Saved data entries:
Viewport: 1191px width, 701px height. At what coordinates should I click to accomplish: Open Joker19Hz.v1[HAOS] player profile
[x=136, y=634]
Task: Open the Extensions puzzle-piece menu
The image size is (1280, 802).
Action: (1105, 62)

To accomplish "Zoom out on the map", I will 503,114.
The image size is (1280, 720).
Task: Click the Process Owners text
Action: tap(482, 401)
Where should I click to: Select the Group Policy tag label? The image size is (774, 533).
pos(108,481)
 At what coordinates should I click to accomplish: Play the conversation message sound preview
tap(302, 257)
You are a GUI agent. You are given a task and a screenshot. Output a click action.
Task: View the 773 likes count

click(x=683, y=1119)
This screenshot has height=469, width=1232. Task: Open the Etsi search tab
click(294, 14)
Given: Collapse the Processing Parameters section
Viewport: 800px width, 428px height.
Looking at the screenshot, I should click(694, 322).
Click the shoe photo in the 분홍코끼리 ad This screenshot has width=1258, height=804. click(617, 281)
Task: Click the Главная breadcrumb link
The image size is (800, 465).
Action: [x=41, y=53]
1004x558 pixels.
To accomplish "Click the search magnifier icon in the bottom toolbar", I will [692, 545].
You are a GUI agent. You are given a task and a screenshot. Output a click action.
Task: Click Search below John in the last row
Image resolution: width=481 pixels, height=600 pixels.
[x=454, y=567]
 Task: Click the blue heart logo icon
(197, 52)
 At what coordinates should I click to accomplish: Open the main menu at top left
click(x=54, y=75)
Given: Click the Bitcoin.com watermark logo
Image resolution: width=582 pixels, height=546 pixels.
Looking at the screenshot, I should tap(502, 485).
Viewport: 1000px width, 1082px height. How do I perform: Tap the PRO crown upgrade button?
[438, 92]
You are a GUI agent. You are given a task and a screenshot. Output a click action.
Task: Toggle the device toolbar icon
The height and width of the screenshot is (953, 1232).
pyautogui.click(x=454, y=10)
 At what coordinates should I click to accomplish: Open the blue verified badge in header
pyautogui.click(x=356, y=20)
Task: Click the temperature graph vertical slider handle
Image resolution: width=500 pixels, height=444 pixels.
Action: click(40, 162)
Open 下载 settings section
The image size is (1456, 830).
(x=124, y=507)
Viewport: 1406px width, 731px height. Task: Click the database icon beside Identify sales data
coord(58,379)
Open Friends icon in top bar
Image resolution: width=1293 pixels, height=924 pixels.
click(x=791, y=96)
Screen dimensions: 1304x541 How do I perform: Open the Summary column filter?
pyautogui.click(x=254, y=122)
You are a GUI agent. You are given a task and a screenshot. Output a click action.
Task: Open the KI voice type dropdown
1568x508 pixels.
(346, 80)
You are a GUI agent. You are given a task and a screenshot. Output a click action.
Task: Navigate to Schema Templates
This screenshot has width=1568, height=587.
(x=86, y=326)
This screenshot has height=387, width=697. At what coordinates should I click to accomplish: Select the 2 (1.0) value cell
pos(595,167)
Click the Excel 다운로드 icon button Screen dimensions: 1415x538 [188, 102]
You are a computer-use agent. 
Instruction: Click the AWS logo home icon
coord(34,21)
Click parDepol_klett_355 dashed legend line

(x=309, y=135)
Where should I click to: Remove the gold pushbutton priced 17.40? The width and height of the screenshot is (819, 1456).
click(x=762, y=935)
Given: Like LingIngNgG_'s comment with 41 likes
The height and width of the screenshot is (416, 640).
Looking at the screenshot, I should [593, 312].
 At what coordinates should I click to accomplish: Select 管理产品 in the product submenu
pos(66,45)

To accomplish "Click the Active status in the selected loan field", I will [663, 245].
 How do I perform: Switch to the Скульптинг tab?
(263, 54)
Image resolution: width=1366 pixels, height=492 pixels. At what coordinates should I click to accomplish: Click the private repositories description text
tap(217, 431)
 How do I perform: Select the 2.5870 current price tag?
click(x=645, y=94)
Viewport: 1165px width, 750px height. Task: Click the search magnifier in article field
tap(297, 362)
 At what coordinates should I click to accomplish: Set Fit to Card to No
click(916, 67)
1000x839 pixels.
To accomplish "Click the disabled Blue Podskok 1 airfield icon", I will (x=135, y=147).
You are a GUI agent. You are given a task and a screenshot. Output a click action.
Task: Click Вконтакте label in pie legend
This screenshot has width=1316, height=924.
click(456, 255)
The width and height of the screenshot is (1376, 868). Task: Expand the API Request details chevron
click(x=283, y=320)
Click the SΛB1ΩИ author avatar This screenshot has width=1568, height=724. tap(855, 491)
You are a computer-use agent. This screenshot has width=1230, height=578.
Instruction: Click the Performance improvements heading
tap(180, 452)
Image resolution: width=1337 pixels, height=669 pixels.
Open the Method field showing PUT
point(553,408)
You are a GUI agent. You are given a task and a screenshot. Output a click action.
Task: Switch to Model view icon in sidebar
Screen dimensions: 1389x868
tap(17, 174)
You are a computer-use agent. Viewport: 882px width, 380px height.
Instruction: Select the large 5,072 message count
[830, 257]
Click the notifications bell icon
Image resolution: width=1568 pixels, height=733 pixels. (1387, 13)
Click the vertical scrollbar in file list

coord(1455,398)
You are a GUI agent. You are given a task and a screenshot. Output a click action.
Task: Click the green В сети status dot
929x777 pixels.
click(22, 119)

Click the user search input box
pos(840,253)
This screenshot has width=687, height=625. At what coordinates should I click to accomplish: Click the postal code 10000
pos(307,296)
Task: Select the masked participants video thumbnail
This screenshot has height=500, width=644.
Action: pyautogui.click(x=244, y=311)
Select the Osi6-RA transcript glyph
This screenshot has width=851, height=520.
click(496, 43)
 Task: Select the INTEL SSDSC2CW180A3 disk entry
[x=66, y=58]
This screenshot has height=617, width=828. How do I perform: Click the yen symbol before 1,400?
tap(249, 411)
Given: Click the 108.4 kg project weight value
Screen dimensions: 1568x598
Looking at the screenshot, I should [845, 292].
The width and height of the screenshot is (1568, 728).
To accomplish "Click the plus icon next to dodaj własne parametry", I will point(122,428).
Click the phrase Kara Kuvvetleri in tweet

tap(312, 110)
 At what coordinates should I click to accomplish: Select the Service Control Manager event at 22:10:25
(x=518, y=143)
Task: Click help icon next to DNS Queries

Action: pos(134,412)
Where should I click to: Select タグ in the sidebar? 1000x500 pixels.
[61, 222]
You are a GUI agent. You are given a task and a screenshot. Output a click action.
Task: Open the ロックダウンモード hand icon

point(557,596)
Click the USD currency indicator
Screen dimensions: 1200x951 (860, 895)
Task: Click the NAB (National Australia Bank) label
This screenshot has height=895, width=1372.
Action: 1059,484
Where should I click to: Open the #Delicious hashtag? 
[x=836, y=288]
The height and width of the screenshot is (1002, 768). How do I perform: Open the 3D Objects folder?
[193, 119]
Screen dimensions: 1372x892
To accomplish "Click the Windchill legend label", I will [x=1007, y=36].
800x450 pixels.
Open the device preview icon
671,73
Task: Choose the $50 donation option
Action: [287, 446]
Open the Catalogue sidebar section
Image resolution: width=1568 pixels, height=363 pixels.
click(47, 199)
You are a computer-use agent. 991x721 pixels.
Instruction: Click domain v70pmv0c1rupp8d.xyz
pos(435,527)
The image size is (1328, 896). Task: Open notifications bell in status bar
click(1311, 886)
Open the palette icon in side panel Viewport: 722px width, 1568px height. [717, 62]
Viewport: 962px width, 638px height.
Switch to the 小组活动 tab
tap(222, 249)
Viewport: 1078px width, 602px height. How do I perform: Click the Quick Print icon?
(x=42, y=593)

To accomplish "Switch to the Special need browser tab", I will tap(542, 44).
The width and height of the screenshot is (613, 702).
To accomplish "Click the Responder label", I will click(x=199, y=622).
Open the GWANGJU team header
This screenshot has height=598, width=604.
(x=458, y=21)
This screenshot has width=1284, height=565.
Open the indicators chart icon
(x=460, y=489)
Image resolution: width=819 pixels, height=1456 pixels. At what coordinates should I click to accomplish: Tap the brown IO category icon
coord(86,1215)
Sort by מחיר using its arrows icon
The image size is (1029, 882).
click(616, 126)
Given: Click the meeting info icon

Work instructions:
Lines containing the word "toolbar" must be found in the data above and copied.

Solution to this problem:
To accomplish "Click the search magnifier icon in the bottom toolbar", I will [692, 545].
Task: Toggle the device toolbar icon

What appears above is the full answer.